Re: Sync API for workers from Glenn Maynard on 2012-09-07 (public-webapps@w3.org from July to September 2012)

From: Glenn Maynard <glenn@zewt.org>
Date: Thu, 6 Sep 2012 19:18:47 -0500
To: Jonas Sicking <jonas@sicking.cc>
Cc: Andrea Marchesini <amarchesini@mozilla.com>, David Bruant <bruant.d@gmail.com>, "public-webapps@w3.org" <public-webapps@w3.org>
Message-ID: <CABirCh-wA-siZHgqere9otjzH=RaYJnVKJK00gng6qeuHDgqbA@mail.gmail.com>
Just to ping a detail, so it's not lost in history: it should also be
possible to peek at a

On Thu, Sep 6, 2012 at 12:31 AM, Jonas Sicking <jonas@sicking.cc> wrote:

> > 1: allow blocking upwards, 2: allow blocking downwards,
>
> Indeed. But I believe #2 is more useful than #1. I wasn't proposing
> having both, I was proposing only doing #2.
>

OK.  I think I disagree, but this is orthogonal to which API approach is
used, since it's easy to take every proposal and flip it either way.
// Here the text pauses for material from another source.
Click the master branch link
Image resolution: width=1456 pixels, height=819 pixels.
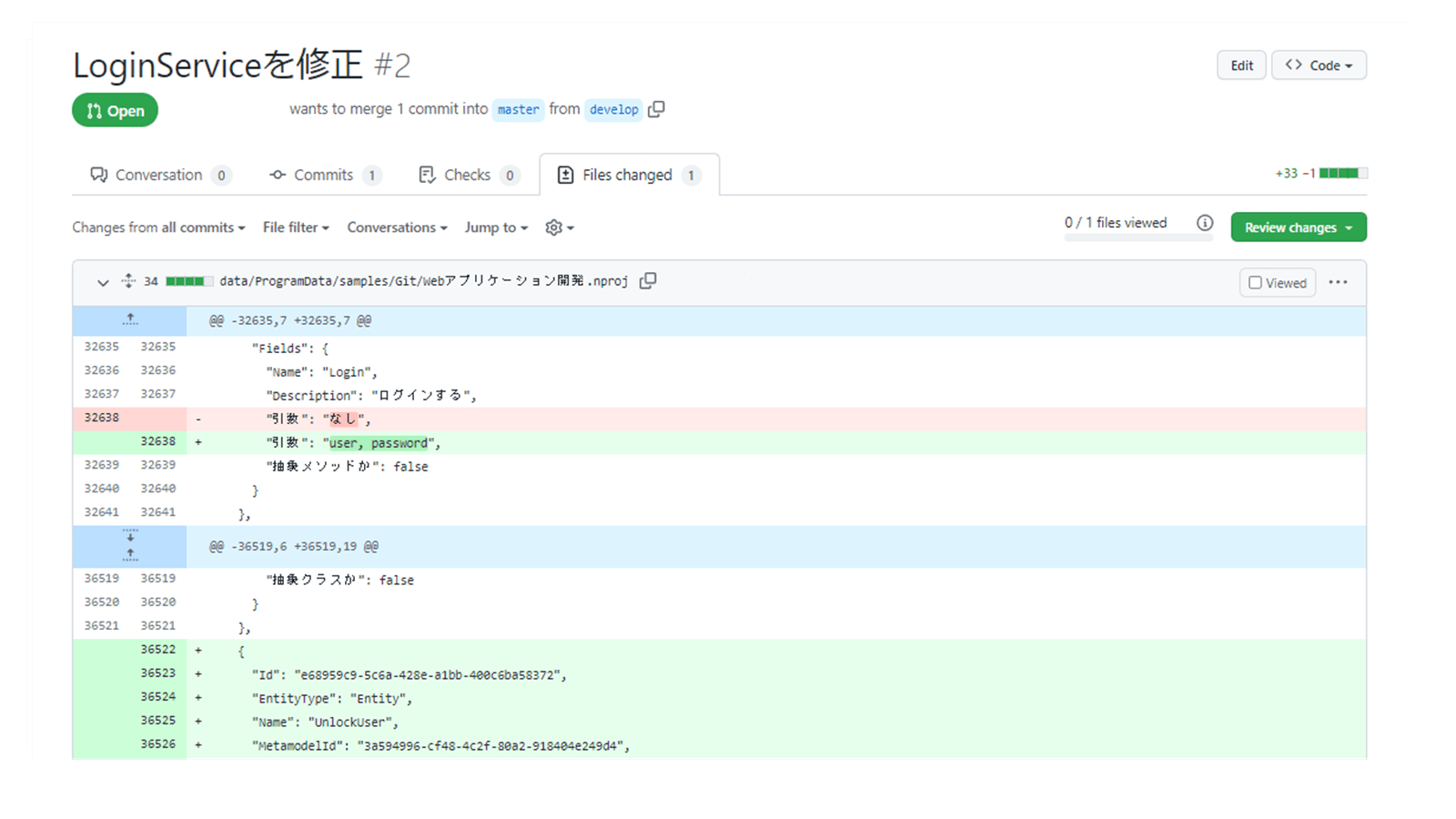tap(518, 109)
That is certainly an interesting use case. I think another interesting
> use case is being able to write synchronous APIs in workers whose
> implementation uses APIs that are only available on the main thread.
>

I understand the concept, but I'm having trouble coming up with useful
examples.  Can you give one?

The only case that comes to mind is blocking for user input; for example,
requesting the UI thread to ask the user his name, and then waiting for the
response.  (That might be useful, but I think it's far useful than generic
sync worker APIs.)  It sounds like you're talking about something like
"construct a DOM tree, do some stuff to it and return a result", but I
can't think of a useful example for that.

The only DOM APIs I've *really* wanted in workers is eg. HTMLImageElement,
as part of getting WebGL into workers, but this wouldn't help there.

The example from Olli's proposal 3 does what effectively amounts to
> "spinning an event loop". It pulls out a bunch of events from the
> normal event loop and then manually dispatches them in a while loop.
> The behavior is exactly the same as spinning the event loop (except
> that non-message tasks doesn't get dispatchet).
>

I don't like it either, but it was only needed in his proposal because it
didn't support MessagePorts, so he had to do his own ad hoc filtering on a
single port.

Claiming that we don't need to explain all edge cases to authors and
> just give them a simplified version would, I think, be ignoring the
> complexity of software that people write using the web platform.
>

Most of the complexity of the algorithm is in the mechanics of
implementation, rather than its effects.  Users don't have to know that
it's the receiving thread handling the flag, or that an internal message is
sent to clear the flag on the other side of the channel; these are
algorithmic details.

So it sounds like you are ok with not permitting the using both
> synchronous and asynchronous messages to the same port then? As long
> as some ports allow synchronous messages and others allow asynchronous
> messages. Leaving aside the issue of how and when it is determined
> that a port is sync vs. async.
>

I don't really like it or think it's necessary, but it doesn't seem
crippling and I'd live with it if needed to come to a resolution.  It does
lead to making people jump some extra hoops, though.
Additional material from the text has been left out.